━━━ EXCERPTED PASSAGE

DR. POWE: I think it is a crisis. When I see, you know, organs
being sold over the Internet on E-bay, people desperate to get an
organ. Individuals that I know who have end stage renal disease
will do anything to get a transplant from their own family members,
too. That's something we really didn't talk about. I think
Dr. Siminoff's presentation was focused a lot on the cadaveric
group but also the living — related living, unrelated. At
Hopkins we're doing a lot of issues around people, if they're
not compatible swapping organs with others even if they're unrelated
to each other. These are the kind of things that are going on
today because the pressures of individuals who are — and more
individuals that are in this circumstance vying for this scarce
organ. So I think it is going to be a crisis.
It also depends on where you stand. You know, if you have
a family member that's effected by this or you're effected by
it, it is a crisis, there's no question about it. And the more of
us that are effected by it, I think the more it will be a crisis.
CHAIRMAN PELLEGRINO: Dr. Lawler? You're on the
list, Bill, I'm sorry. We have to remind you all that we have six
more to speak and we have a limited time. Peter?

━━━━━━

(YOUR OBJECTIVE)
Continue the transcript of the discussion on the organ shortage from its last line, keeping its speaker format.

━━━ EXCERPTED DATA

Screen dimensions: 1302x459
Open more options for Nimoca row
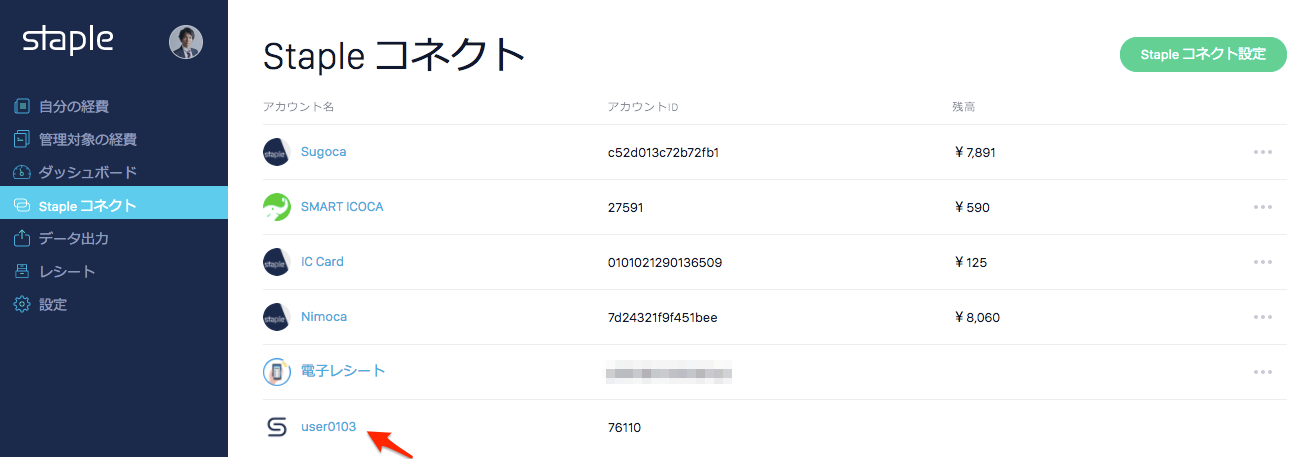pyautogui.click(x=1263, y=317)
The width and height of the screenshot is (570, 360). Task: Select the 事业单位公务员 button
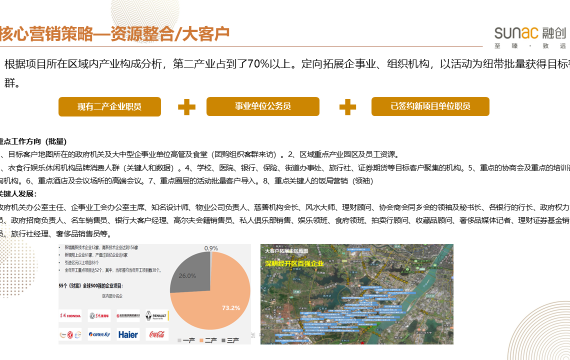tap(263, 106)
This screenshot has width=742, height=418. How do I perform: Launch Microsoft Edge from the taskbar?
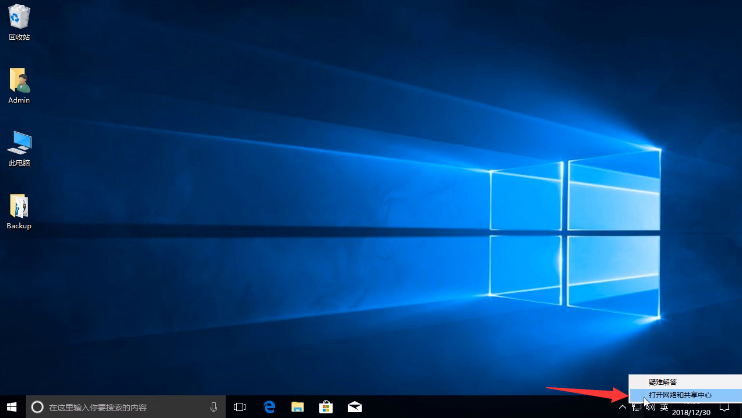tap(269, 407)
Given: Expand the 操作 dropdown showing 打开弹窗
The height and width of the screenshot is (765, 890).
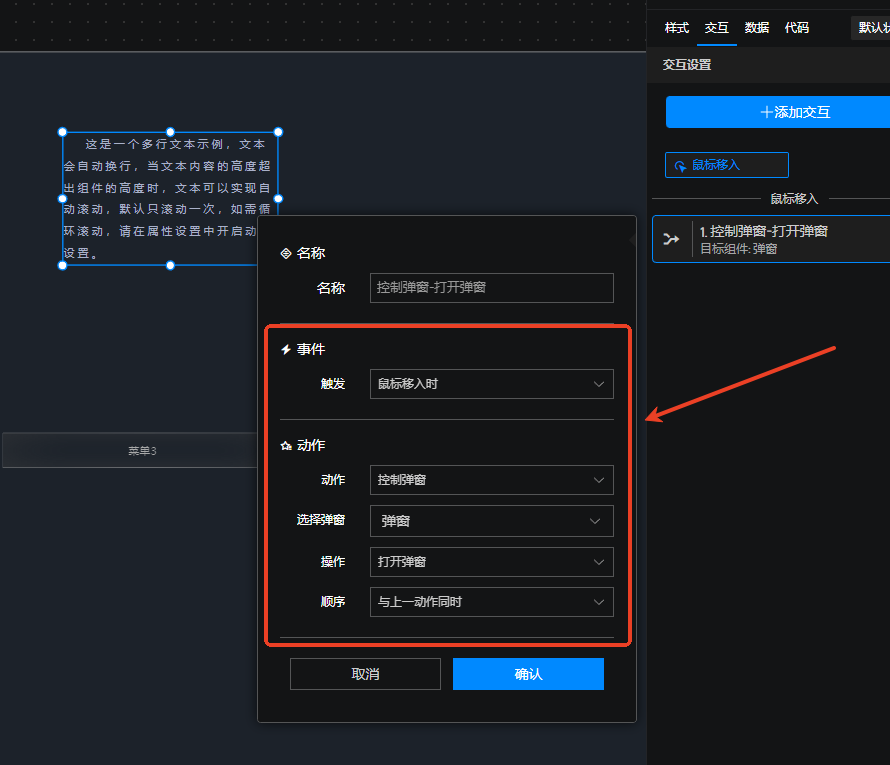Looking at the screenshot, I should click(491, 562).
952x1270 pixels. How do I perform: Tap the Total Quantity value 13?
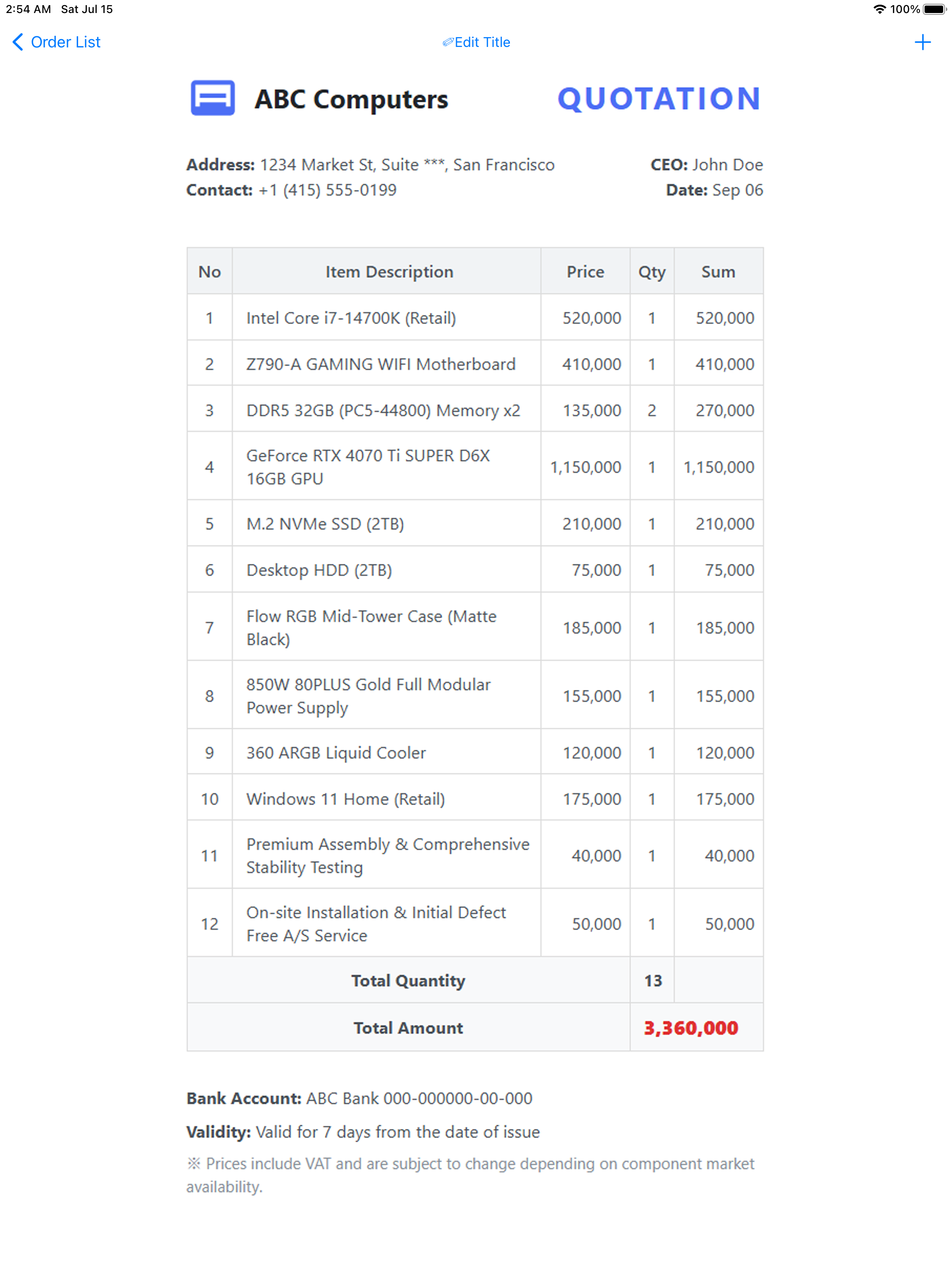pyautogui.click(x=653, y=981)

━━━━━━
━━━ EXCERPTED DATA

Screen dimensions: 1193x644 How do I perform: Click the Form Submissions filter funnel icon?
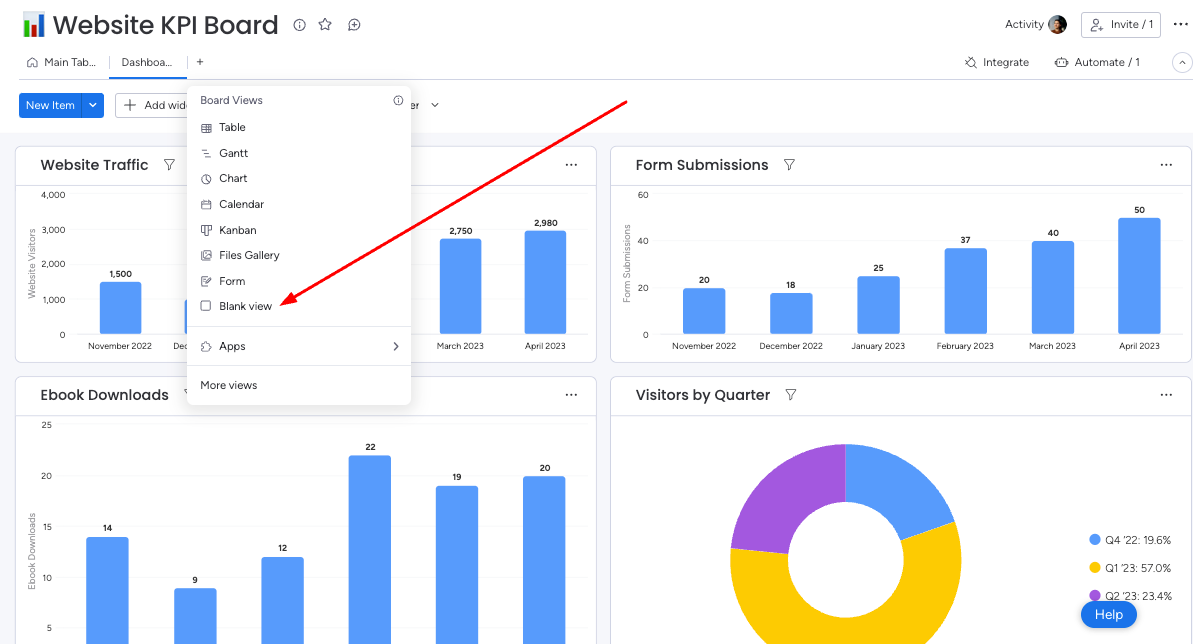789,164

━━━━━━
━━━ EXCERPTED DATA

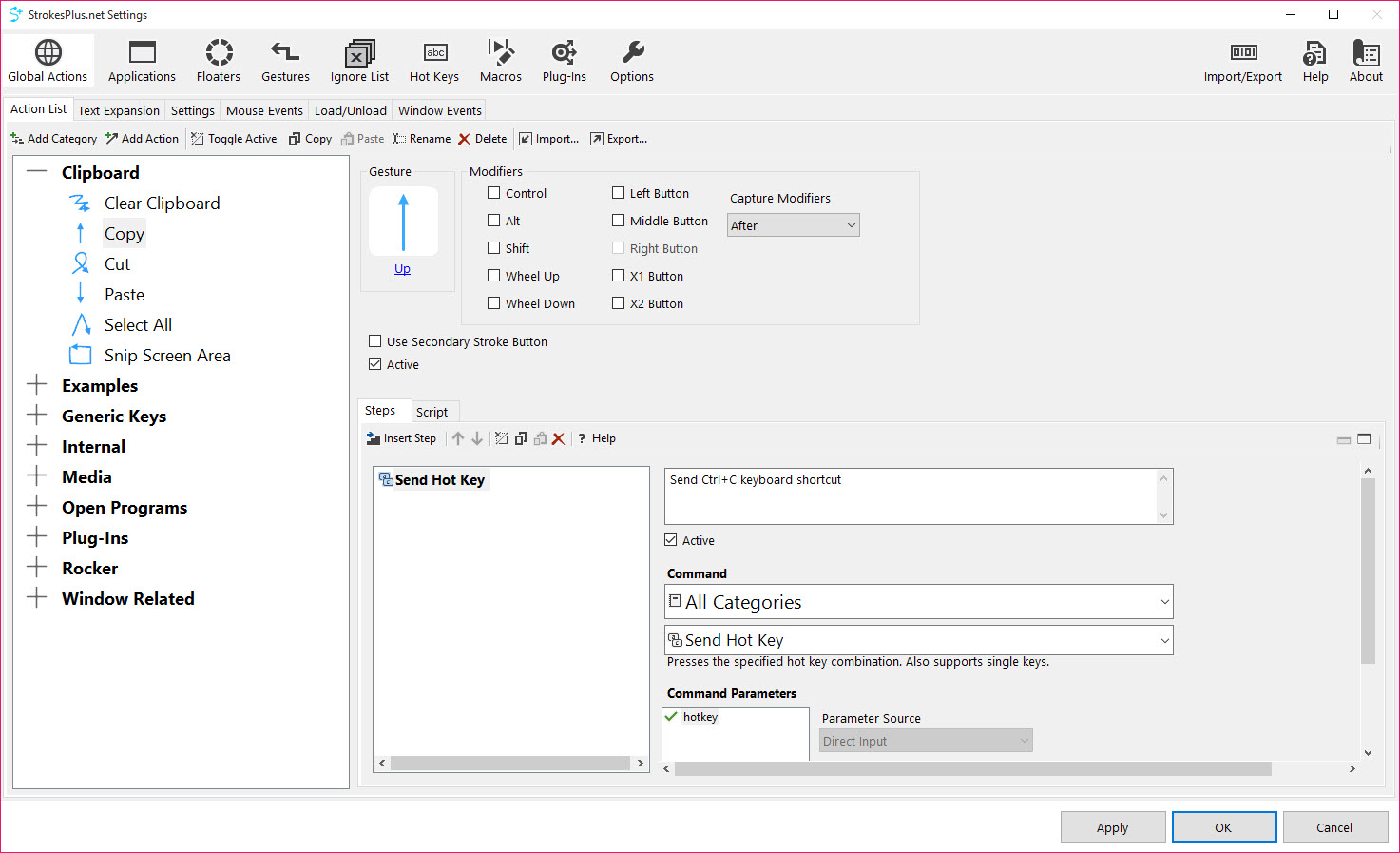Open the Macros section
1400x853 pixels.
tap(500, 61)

━━━━━━

(EXERCISE OUTPUT)
PROFESSOR LAWLER: Let me get the elementary medical
facts down right. In this country we have millions and millions of
people who have kidney disease. Kidney disease is progressive. It
can't be stopped. It can be slowed down some basically through
blood pressure medications, but maybe not all that much in many cases.
So as we improve medical treatment, fend off heart disease and other
complications, more and more people are just going to live through this
thing and progress to end state or renal failure, right?
So this is the character of the time bomb that this is a
disease that many, many people have. As medical technology improves,
more and more people are just going to see it all the way through.
That is they're not going to die in the process, they're going
to die in the end of it, and is that really the nature of the crisis?
DR. POWE: Well, that's part of it. We really
don't actually understand that. And I tried to elude to that, part
of this is — in kidney disease is driven by the aging and we know that
age is associated with kidney disease. The number one cause, 50
percent of the cases of kidney disease, over 50 percent are due to
diabetes, okay. And we know there's an epidemic of obesity. So if
we could do something about the epidemic of obesity, we might, then
slow down diabetes, the whole pathway, but that's going to take
years. It's going to take years and I don't think we know how
to do that.
And then this other issue of technologies that we save
people's lives has been less proven although it certainly is a
plausible, you know, hypothesis. I actually believe that as we extend
life that's what we're going to be doing but the evidence for
it is not ironclad compared to where our efforts should be in terms of
other prevention efforts, for example.
CHAIRMAN PELLEGRINO: Dr. Meilaender?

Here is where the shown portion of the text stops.